1 result for (book:tps5 AND heading:"delet session juli 12 1979" AND stemmed:fiction)
[... 14 paragraphs ...]
In schools, for example, there are courses in the criticism of literature. Art criticism, and so forth. The arts are supposed to be “not real.” It is quite safe, therefore, to criticize them in that regard, to see how a story or a painting is constructed—or more importantly, to critically analyze the structure of ideas, themes, or beliefs, that appear behind, say, the poem or the work of fiction.
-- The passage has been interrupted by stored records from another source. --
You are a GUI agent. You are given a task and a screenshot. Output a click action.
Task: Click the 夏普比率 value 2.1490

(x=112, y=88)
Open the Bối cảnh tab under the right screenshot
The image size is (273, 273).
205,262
When children are taught science, there is no criticism allowed. They are told “this is how things are.” Science’s reasons are given as the only true statements of reality, with which no student is expected to quarrel. Any strong intellectual explorations of counter-versions of reality have appeared in science fiction, for example. Here scientists, many being science-fiction buffs, can safely channel their own intellectual questioning into a safe form. They can say “This is after all merely imaginative, and not to be taken seriously.”
(9:36.) This is the reason why some scientists who either write or read science fiction, are the most incensed over any suggestion that some such ideas represent a quite valid alternate conception of reality. In a fashion, at least in your time, science has as much to fear from the free intellect as religion does, and (with irony) any strong combination of intellectual and intuitional abilities is not tailor-made to bring you great friends from either category.